Monday, March 31, 2014

Out of Dreams



As a child I often had dreams that consisted of colored geometrical shapes against a black background, moving over and through one another: rectangles, triangles, circles in motion, combining and recombining, morphing into one another.

Over the last few years I've devoted a fair amount of time to what might be thought of as abstract expressionist drawings of a sort. But whereas the abstract expressionists were enamored of the spontaneous gesture, making their marks in bold strokes, the drawings I have been doing are spontaneous only in conception; in execution, since they are being done not with a brush but a fine-tipped pen, they are very slow to evolve. Just to do one dark black line or curve involves drawing two outlines at either side and methodically inking in the space between. It's a centering exercise, slow and and deliberate, and most often when I'm at it I'm listening to music as well. (I toyed with calling the last one below 400 Lux, because Lorde was a dominant presence during its gestation.)

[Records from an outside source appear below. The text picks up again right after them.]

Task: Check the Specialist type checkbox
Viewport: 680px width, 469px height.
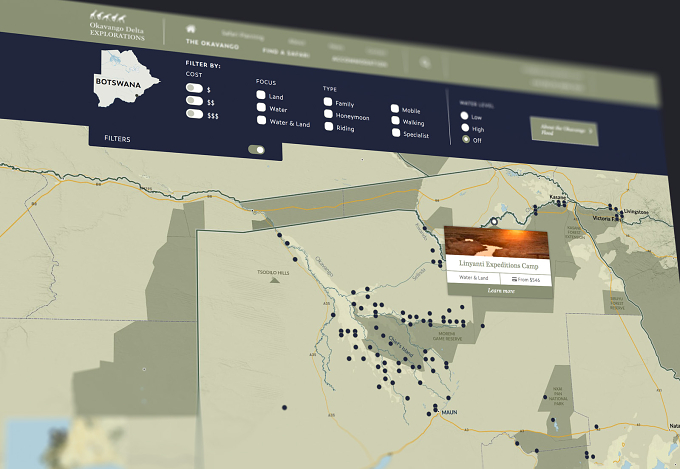Action: tap(396, 133)

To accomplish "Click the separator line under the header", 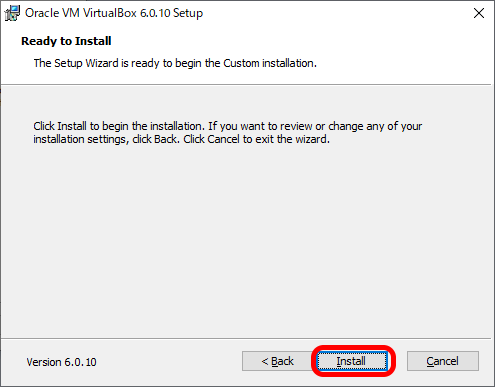I will [246, 85].

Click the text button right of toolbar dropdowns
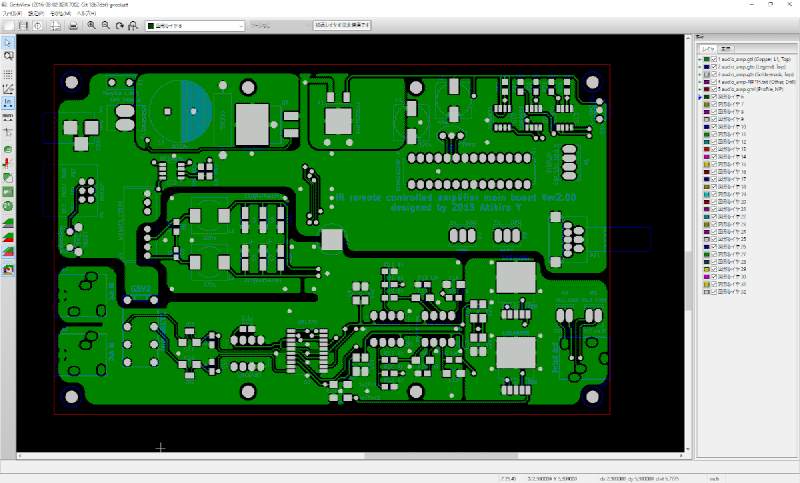(x=342, y=25)
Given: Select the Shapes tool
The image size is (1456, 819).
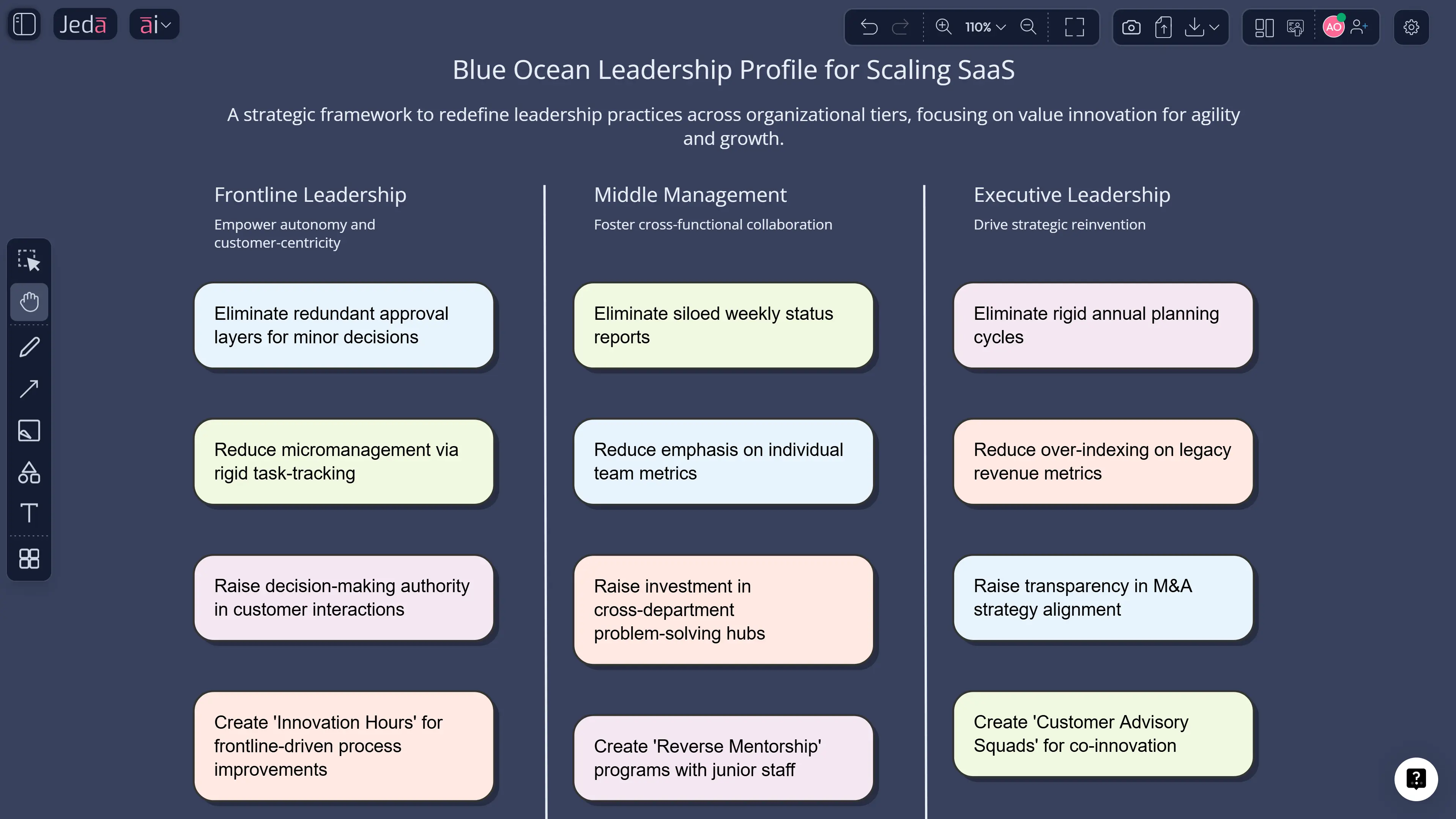Looking at the screenshot, I should click(x=29, y=472).
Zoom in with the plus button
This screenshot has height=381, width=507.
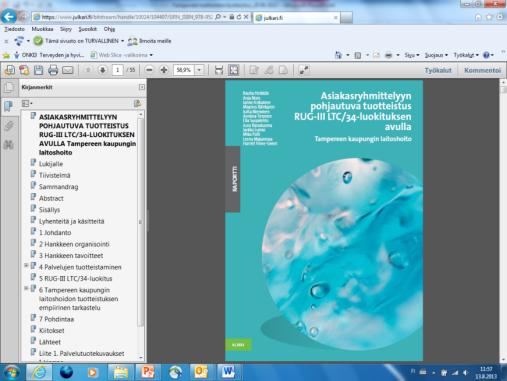(164, 70)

These drawings typically begin with an impulsive mark—a random shape, a line, a squiggle—and then evolve outwards. Having made one shape, I make another next to it, and another next to that, working around in a vaguely circular motion toward the edges of the paper. Often, early in the process, a rule will suggest itself: this drawing will have only curved lines, or only triangular shapes, or only shapes that do not touch each other. Sometimes the rule is that the drawing will consist only of solid black and solid white; other times I will use an extra-fine marker to create shading via parallel lines and different degrees of cross-hatching. Recently, I've played around with adding ink washes of varying consistencies for contrast:



I rarely have any idea at the start what the drawing will look like, and most often I will make an effort to steer away from anything that begins to look like it might want to be something. Every once in a while what emerges from under the pen is so strongly suggestive of something real that I will go with the flow and let it become what it seems to want to be. In one case that caught me by surprise, I found myself looking at some kind of fishlike creature, at which point I just gave him some additional fins in the back and let him be:



The drawings I've been doing lately have reminded me very strongly of the dreams I had as a child. In several cases, I've actually gotten ideas for drawings from the latent images on the inside of my eyelids as I was arising from sleep. The image below had its origin in just such a way. I was waking up from a nap and the image of the blue rectangles with the incomplete lines moving in from the edges to the center were in my head, and I thought, okay, maybe I'll try drawing something like that:




So while my drawings may not have a subject as such, they do feel true to a deeper, discursive logic that arises from within me. The two most recent ones I have completed were both more complex and more satisfying in the way those complexities resolved themselves:




There were several points in this last one where I was tempted to stop and leave more white space, but it somehow wanted to keep growing. Now it's presenting itself as some kind of fantastic tree. It didn't start that way; it really began up toward the top in the darker section and grew downward. But once it reached the ground, I felt like it was in fact done.

So this is the current state of my art practice. I'm hoping to work my way back to painting at some point, but in the meantime, the drawings are helping to keep me tethered.